Melville fundió los mitos del Viejo Mundo (Perseo, san Jorge) con el espíritu del Nuevo, sin tradición de literatura épica, pero con una ilimitada confianza en su destino como faro y espuma del porvenir. El capitán cuáquero del Pequod desprende la misma grandeza y fatalismo que los héroes de las tragedias de Shakespeare. Ismael no es una figura especialmente seductora, tal vez porque su personalidad se forja durante la caza de la Ballena Blanca. Testigo y único superviviente de la tragedia, establecerá un estrecho vínculo de amistad con el arponero Queequeg, el buen salvaje. El joven marinero y el caníbal entablarán una relación tan íntima que se convertirán en “gemelos inseparables”. Se puede decir que encarnan la doble faz de Melville: por un lado, la inquietud por aprender, el deseo de crear, el afán de aventura, y, por otro, la inmediatez de la vida natural, la inocencia del hombre primitivo, la libertad de vivir sin dogmas filosóficos o teológicos. Melville soñaba con una comunidad de espíritus con una mente elevada y creativa. Sintió que se acercaba a esa meta durante su amistad con Nathaniel Hawthorne, pero en los años compartidos con los indígenas de las Marquesas también apreció grandeza. El propósito de Melville de superar la perspectiva occidental, opresiva y alienante, quizás explica la tripulación del Pequod, compuesta por negros, orientales, mestizos y proscritos. Ismael afirma que no ha sido pirata. ¿Podemos asegurar que no miente?
El capitán Bildad y el capitán Peleg son cuáqueros. No se embarcan, pero reclutan la tripulación. Es imposible simpatizar con ellos: autoritarios, solemnes, hipócritas, inflexibles, avariciosos. Sucede lo mismo con los oficiales: Starbuck, sensato y resuelto, pero con miedo a lo extraordinario; Stubb, con un valor que nace de su imaginación deficiente, incapaz de reparar en el peligro; Flask, ignorante, inconsciente y sin una brizna de sensibilidad. Por el contrario, no hay que esforzarse demasiado para apreciar a los tres arponeros: Queequeg, un caníbal con el rostro espectralmente tatuado, pero con “un corazón simple y honrado”; Tashtego, un piel roja con la sangre impoluta de sus orgullosos antepasados; Daggoo, un negro corpulento y majestuoso que suscita involuntariamente en sus compañeros un sentimiento de “humildad física”. Melville profesa la religión del “gran Dios democrático”, donde las diferencias raciales están abocadas a fundirse en una llama de fraternidad.

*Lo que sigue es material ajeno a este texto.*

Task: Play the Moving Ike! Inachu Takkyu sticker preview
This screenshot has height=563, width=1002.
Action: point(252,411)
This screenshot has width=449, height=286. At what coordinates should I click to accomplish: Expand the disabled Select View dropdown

Los arponeros no odian a las ballenas que cazan, tal vez porque nunca han pensado que viven bajo la protección de un Dios padre. Por el contrario, Ajab se deja arrastrar por una “venganza audaz, inextinguible y sobrenatural” porque ha descubierto la indefensión del hombre ante el cosmos. Su monomanía nace de un despecho infantil que Ismael llegará a compartir. Ambos son huérfanos, criaturas insignificantes en el baile del ser, donde la vida y la muerte se suceden sin propósito ni finalidad. Dios ha desamparado al hombre, pero le sigue maltratando con su ira. La homilía del padre Mapple, escuchada por Ismael en la Capilla de los Balleneros antes de embarcar, recorre los mares, evidenciando que lo sagrado no es algo benévolo, sino terrible e implacable. El padre Mapple predica desde un púlpito con forma de proa, proclamando que la eternidad solo pertenece a Dios. El reino del hombre es la muerte. Las palabras del sacerdote son ambiguas e imprecisas. Si se interpretan con cierta audacia, podría pensarse que Dios está enfermo, casi moribundo, y no tolerará que el hombre le sobreviva.

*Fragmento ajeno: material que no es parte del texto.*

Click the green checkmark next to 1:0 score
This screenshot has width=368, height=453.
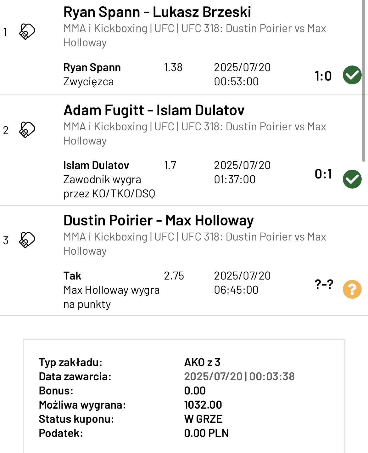pyautogui.click(x=352, y=75)
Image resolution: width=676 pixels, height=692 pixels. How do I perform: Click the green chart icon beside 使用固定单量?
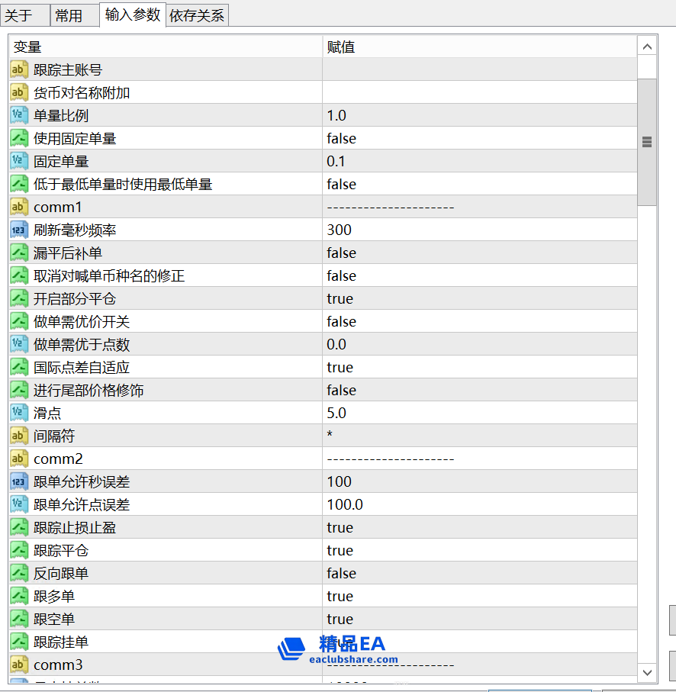coord(18,138)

Melville no se conforma con narrar la contienda entre el bien y el mal. Nos quiere transmitir el alma de la titánica pugna, lo cual exige ser exhaustivo y meticuloso. Si Moby Dick careciera de digresiones, sería una novela infinitamente menos valiosa. Su médula no es la intriga, sino la vocación de abarcar el universo. Es la misma ambición que inspiró la Ilíada o la Comedia de Dante. Entre el polvo y la vida, emerge la palabra, luchando por menoscabar el imperio de la muerte. Sin embargo, la espada no vence al monstruo. La Ballena Blanca destruye el Pequod. ¿Significa eso que Melville culmina su canto con un terrible fracaso? No, pues hay un superviviente, Ismael, que regresa del último círculo del infierno. En cambio, Melville envía a Ajab al fondo del océano. Es una forma de exorcizar sus demonios interiores, de aniquilar el resentimiento y la insatisfacción. Ismael no pretende ser un nuevo Adán, como Ajab, sino un hombre libre y reconciliado con la finitud. La sensación de vacío que nos causa la muerte solo puede ser combatida con la energía creativa de la vida. Ajab no es Prometeo, sino un vulgar Otelo. Se ha reprochado a Melville sus digresiones, que supuestamente acreditarían su ineptitud narrativa y su pedantería de maestro de escuela, ansioso de exhibir sus conocimientos. ¿Hay otra explicación para justificar sus prolijas explicaciones sobre la caza y descuartizamiento de los cetáceos, acompañadas de minuciosas taxonomías? ¿Convendría expurgar estos capítulos de la lectura? Indudablemente no, pues desfigurarían la obra. Melville se propuso cartografiar el cosmos. Dada su vastedad, escogió el mar, un microcosmos con apariencia de totalidad. En un universo caótico y sin sentido, el conocimiento es la única espada que puede derrotar al mal o, al menos, mitigar sus devastaciones.
D. H. Lawrence afirma que Moby Dick “es un símbolo. ¿De qué? Dudo mucho que ni siquiera Melville lo supiera con exactitud. Eso es lo mejor de todo”. Es una hipótesis abierta y fecunda, pues no excluye ninguna lectura, pero yo me atrevo a aventurar que Moby Dick es una rama del árbol de la ciencia. Probar su fruto no nos convierte en dioses, pero nos recuerda que vivimos a la intemperie. Desamparados, pero libres. Melville fue un hombre desdichado. No conoció la gloria. Quizás perdió la fe en su obra. No dejó de escribir, pero lo hizo con la congoja del creador al que se le escatima el reconocimiento. Probablemente no sospechaba que Moby Dick le abriría las puertas del olimpo reservado a genios como Esquilo, Shakespeare, Milton o Goethe, a los que tanto admiraba. Cuando pienso en Melville, lo imagino en el mástil más alto del Pequod, desempeñando la función de vigía, cien pies por encima de nuestras cabezas, labrando una ruta por la que navegarían nombres como James Joyce, William Faulkner, Hermann Broch y Kafka, herederos —a veces sin saberlo— de su pluma visionaria.